Preferably, when the first doped region 102a and the second doped region 102a are both the N type doped regions, a first voltage of about 12 volt is applied on the first gate structure 104a, a fifth voltage of about 5 volt is applied on the first doped region 102a and a sixth voltage of about 0 volt is applied on the second doped region 102b. Therefore, a programming process in a way of channel hot carrier, such as a channel hot electron process, is triggered so as to inject electrons from the second doped region 102b (i.e. source region) into a second carrier storage space 114d in a portion of the multi-carrier storage element 108 in the first gate structure 104a between the first doped region 102a and the second doped region 102b and near the first doped region 102a (i.e. drain region). Hence, the threshold voltage at the second carrier storage space 114d is increased from 6 volt to 9 volt. On the other hand, when the first voltage applied on the first gate structure 104a is fixed, the fifth voltage is of about 0 volt and the sixth voltage is of about 5 volt, the programming process in a way of channel hot electron is triggered to inject electrons from the first doped region 102a (i.e. source region) into a first carrier storage space 114c in a portion of the multi-carrier storage element 108 in the first gate structure 104a between the first doped region 102a and the second doped region 102b and near the second doped region 102b (i.e. drain region). Therefore, the threshold voltage at the first carrier storage space 114c is increased from 6 volt to 9 volt. Although the programming process in a way of channel hot electron is recited above, the other programming process can be also applied to program the enhanced mode memory cell by applying proper voltages on the first gate structure 104a, the first doped region 102a and the second doped region 102b.

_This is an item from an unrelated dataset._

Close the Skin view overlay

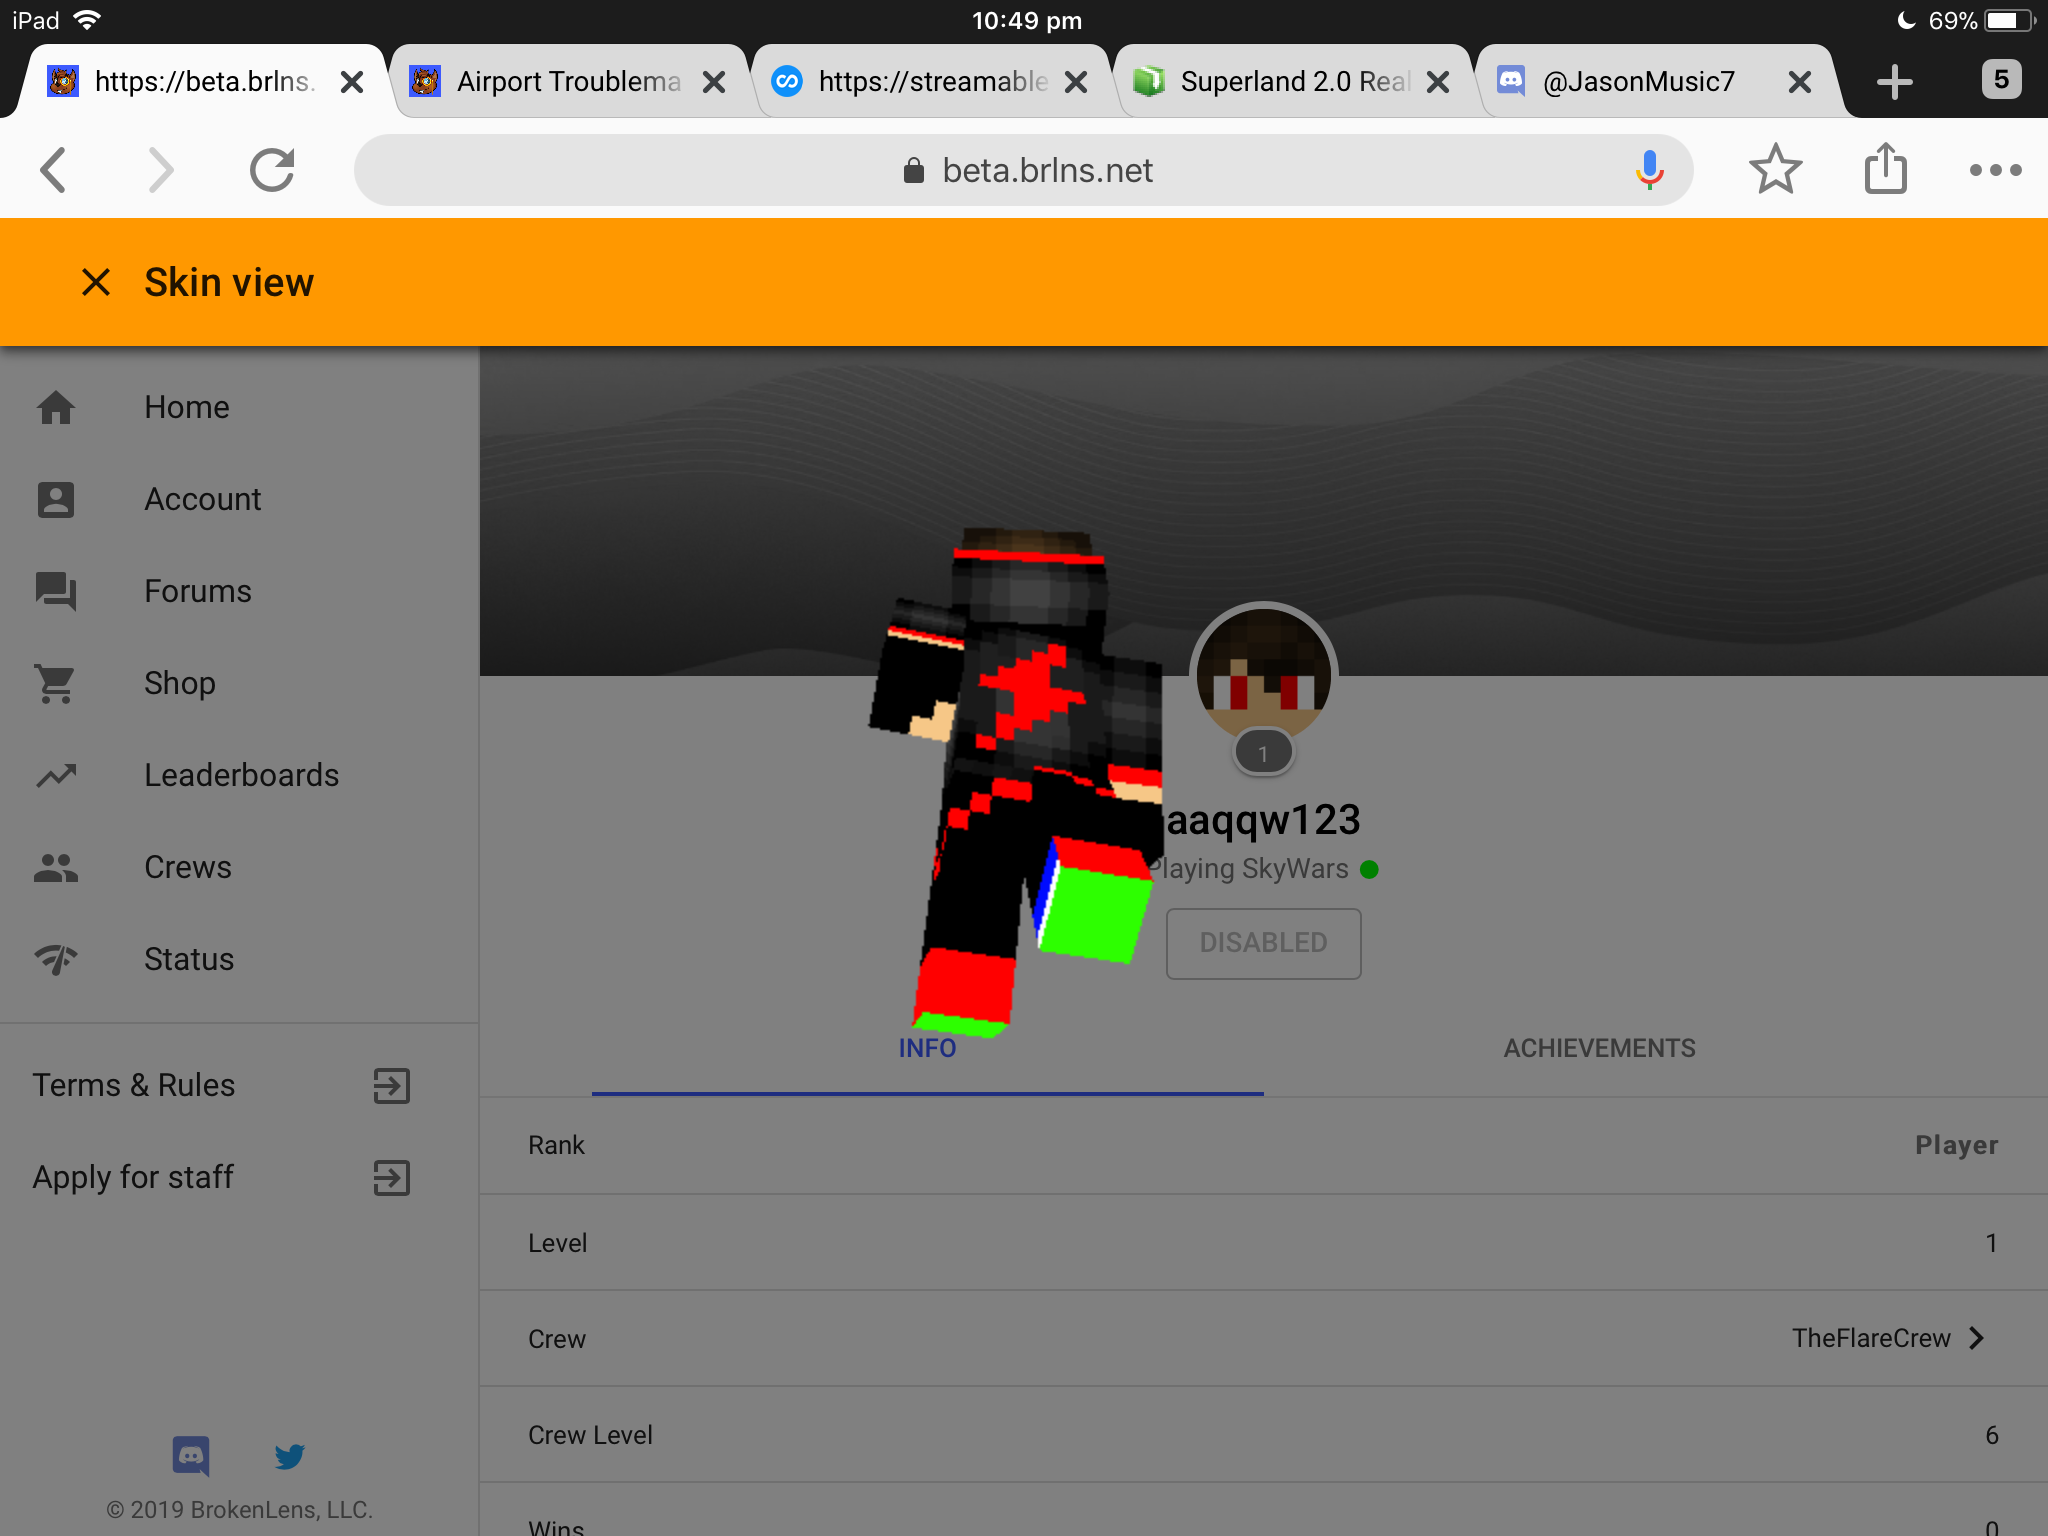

Preferably, when the first doped region 102a and the second doped region 102a are both the N type doped regions, a seventh voltage, a eight voltage and a ninth voltage are applied on the first gate structure 104a, the first doped region 102a and the second doped region 102b respectively. Therefore, a reading process in a way of reverse read is triggered to read the first carrier storage space 114c′ of this enhanced mode memory cell. Notably, the seventh voltage can be in a range from 6 volt to 9 volt and the preferred value of the seventh voltage is of about 8 volt. Furthermore, the eighth voltage is of about 2 volt and the ninth voltage is about of 0 volt. Although the reading process in a way of reverse read is recited above, the other reading process such as forward reading process can be also applied to read the enhanced mode memory cell by applying proper voltages on the first gate structure 104a, the first doped region 102a and the second doped region 102b.

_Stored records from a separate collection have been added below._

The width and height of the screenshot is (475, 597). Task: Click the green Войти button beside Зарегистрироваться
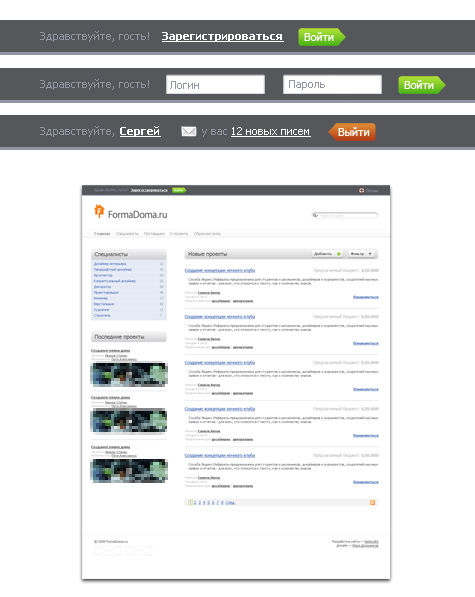[322, 37]
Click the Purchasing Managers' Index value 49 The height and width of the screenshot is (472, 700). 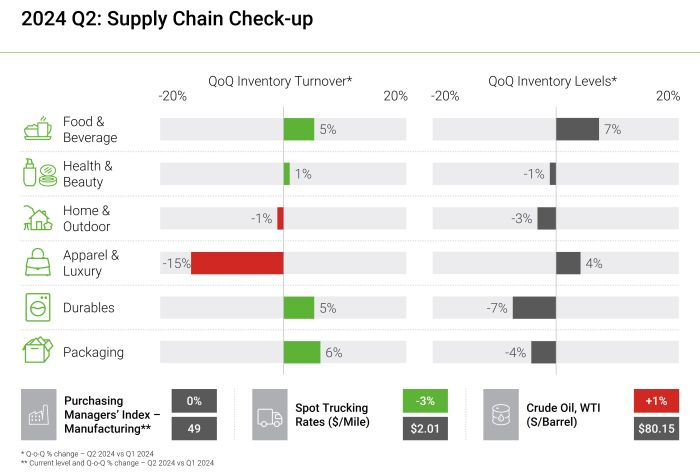tap(194, 429)
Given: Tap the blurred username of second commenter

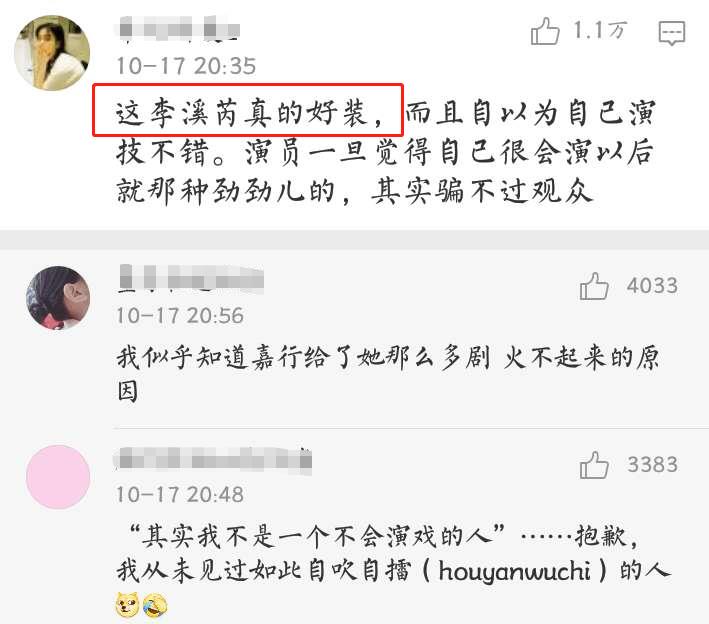Looking at the screenshot, I should tap(190, 277).
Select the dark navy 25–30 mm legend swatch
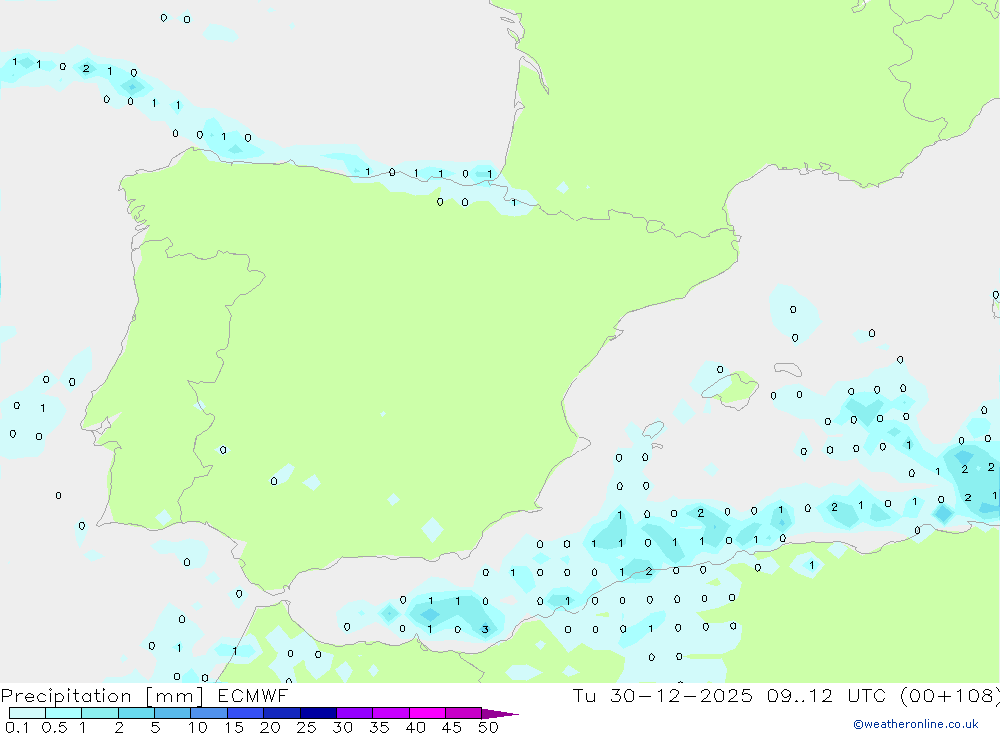 pos(317,713)
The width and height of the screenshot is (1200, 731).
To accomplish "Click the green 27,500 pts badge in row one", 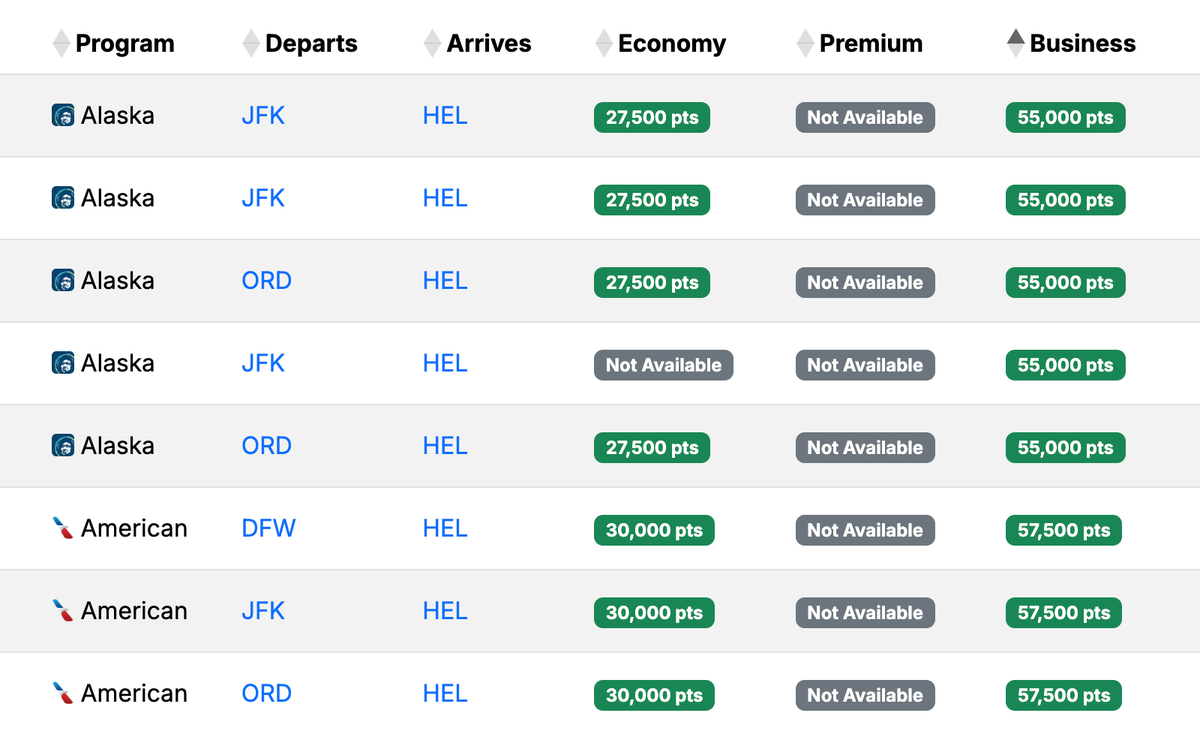I will click(651, 117).
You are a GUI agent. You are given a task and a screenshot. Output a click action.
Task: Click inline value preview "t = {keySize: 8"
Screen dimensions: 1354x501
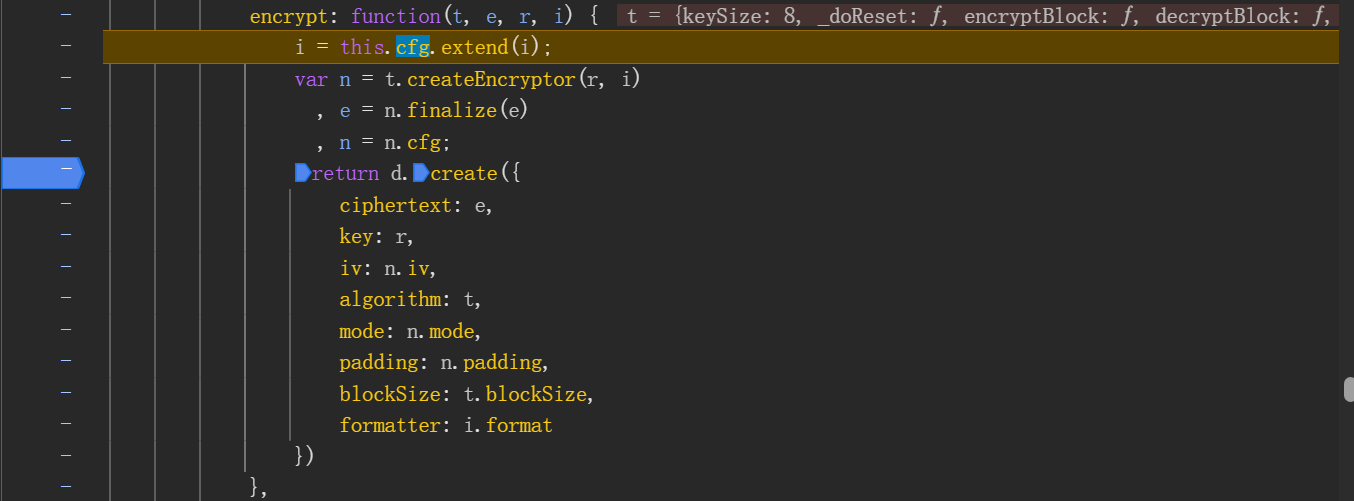[700, 16]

Preferably, when the first doped region 102a and the second doped region 102a are both the N type doped regions, a tenth voltage of about −20 volt is applied on the first gate structure 104a and both the first doped region 102a and the second doped region 102b are grounded. By applying the tenth voltage on the first gate structure 104a and grounding the first doped region 102a and the second doped region 102b, an erasing process in a way of Fowler-Nordheim tunneling effect is triggered. Hence, the threshold voltage of the enhanced mode memory cell is decreased from 9 volt to 6 volt. Although the erasing process in a way of Fowler-Nordheim tunneling effect is recited above, the other erasing process can be also applied on the depletion mode memory cell by applying proper voltages on the first gate structure 104a, the first doped region 102a and the second doped region 102b.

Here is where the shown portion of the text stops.